John took 10 trips over 15 years.
“On all the field parties I was involved with, I handled all of the official Navy traffic. You had to check in daily, and if they didn’t hear from you in 72 hours they had to launch a search and rescue, sending out C-130s over the continent looking for you. When we had the drill camp there were a lot of flights coming in and out, and I had to handle the radio communications with the pilots for landing and takeoff. On the amateur radio side, we had 40 people at our camp, and the only way to communicate with home, besides occasional letters, [was] through the radio with a phone patch. When my son learned how to use the telephone, he knew that he’d say ‘over,’ and he’d say, ‘Hi Dad, over.’ That was popular, so the Navy provided me with the best equipment in the world.” Jean adds, “It made for happier scientists and happier families.”
It took him nine years to get through grad school: he’d go to Antarctica in the fall, miss the first semester and then get back too late to register for the second semester. So he’d miss entire years. He finally got his Ph.D. and spent a few years teaching at the University of Nebraska, then North Carolina State, before leaving academia to take a job with Marathon Oil Co. in Casper, Wyo., before going into technical training with one of the seismic companies in Houston.
Since 2009, John has been involved with an amateur radio group in Los Alamos, and works in search and rescue there. “I’ve always been interested in the public service side of amateur radio, from the nets here, from doing the MS bike ride on the Vineyard, the Crop Walk; these organizations directly request through amateur radio clubs assistance with communications,” he said. “The same with the Falmouth Road Run, the dispatcher for what I was doing was in the same communications van as the sheriff, the State Police, the Falmouth Police. They’re all handling communications for different groups, but can talk to each other. That’s done through amateur radio emergency services. Now the search and rescue in New Mexico is a serious business, because a lot of people get lost in the mountains. [There is a state search and rescue agency that coordinates the amateurs, and] Homeland Security is involved in training in the bureaucratic part. The Los Alamos Amateur Radio Club has a trailer that can go out to the site with equipment and support things the state doesn’t have, or the state police don’t have, or search and rescue doesn’t have.”

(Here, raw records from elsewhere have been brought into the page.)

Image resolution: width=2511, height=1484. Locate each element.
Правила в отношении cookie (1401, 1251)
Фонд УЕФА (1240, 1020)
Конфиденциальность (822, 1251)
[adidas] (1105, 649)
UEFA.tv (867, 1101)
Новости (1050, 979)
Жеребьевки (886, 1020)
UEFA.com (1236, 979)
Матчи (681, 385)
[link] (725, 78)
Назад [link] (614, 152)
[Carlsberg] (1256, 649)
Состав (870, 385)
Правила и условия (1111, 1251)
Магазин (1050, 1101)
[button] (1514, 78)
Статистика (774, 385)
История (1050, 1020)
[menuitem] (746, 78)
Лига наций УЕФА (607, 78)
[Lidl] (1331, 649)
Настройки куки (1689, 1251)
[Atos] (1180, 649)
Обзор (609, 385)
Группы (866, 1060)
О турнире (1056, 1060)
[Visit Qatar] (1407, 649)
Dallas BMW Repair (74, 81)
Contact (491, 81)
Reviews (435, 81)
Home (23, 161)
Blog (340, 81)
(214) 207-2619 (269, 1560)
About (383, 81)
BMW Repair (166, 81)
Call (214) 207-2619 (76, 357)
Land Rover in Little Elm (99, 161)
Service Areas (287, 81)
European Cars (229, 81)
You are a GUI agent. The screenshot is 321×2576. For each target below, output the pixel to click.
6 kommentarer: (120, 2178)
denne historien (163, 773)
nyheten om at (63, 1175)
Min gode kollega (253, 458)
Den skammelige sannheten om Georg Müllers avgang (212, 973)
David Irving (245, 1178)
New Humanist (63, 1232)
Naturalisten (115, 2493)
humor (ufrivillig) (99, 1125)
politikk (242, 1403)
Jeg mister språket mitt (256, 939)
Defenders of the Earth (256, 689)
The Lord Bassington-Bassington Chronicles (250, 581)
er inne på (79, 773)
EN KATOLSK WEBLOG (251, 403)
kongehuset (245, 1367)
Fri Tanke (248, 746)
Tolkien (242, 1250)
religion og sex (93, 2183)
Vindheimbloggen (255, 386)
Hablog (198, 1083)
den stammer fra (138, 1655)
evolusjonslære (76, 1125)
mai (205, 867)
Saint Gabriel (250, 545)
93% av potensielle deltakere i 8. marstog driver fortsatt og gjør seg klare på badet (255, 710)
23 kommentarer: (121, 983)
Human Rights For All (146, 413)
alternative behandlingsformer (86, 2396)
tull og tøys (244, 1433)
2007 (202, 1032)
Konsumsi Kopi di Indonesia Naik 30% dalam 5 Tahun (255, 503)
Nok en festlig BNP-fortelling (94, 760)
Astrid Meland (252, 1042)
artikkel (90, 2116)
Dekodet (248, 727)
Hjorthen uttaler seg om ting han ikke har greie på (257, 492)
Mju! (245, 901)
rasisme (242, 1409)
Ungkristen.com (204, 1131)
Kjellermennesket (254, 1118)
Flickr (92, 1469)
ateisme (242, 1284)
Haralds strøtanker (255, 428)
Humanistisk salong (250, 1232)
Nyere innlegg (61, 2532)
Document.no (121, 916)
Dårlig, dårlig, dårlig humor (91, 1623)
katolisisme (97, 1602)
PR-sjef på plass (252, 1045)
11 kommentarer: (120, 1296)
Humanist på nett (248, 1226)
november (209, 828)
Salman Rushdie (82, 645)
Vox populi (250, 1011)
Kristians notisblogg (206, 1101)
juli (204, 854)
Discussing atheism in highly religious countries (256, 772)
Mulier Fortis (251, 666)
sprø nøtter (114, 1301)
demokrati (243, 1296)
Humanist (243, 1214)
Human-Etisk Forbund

The radio club is an important partner in these operations, ready to serve the community day or night. That is not the case on the Vineyard.
John said the amateur radio club on Island is “falling apart right now. The regular weekly network of calling in is pretty much gone. The website is gone.”
New blood is needed to keep amateur radio alive on the Vineyard. John has given many presentations about amateur radio.
“The highest number of licensed amateurs is since 2012. There are kids in high school who are interested in the technical side,” John said, “Another reason there are more licensed is they got rid of the Morse Code requirements, and generally radios now are less technical, how you tune it and making sure the radio matches the antenna, and how to adjust it when you change frequency. Now it’s all done by a computer, and analog radio frequency signal handling is almost lost. Any computer nerd can get on and operate a complicated radio. My one walkie-talkie that’s only a few years old has 20 memory channels, while my new one has 220 memory channels. The best radio receiver you can get now for any purpose is a little chip that plugs into your computer.”
John still belongs to the Houston Vintage Radio Club and the New Mexico Radio Collectors Club. He has restored all his radios.
Asked if his book collection encompasses radios, he said, “In 1965 I started collecting polar literature, mainly Antarctic. I have about 40 or 50 linear feet of Antarctic, about 200 volumes, including first editions of Scott and Shackleton, Perry, Albert Cook, and others.”
He houses his collection in New Mexico. On the Vineyard he inherited books from his uncle who taught literature at Brown, a whaling collection. John showed me an ex-library book about his great-grandfather and the mutiny on the whaleship Sharon, titled “In the Wake of Madness.”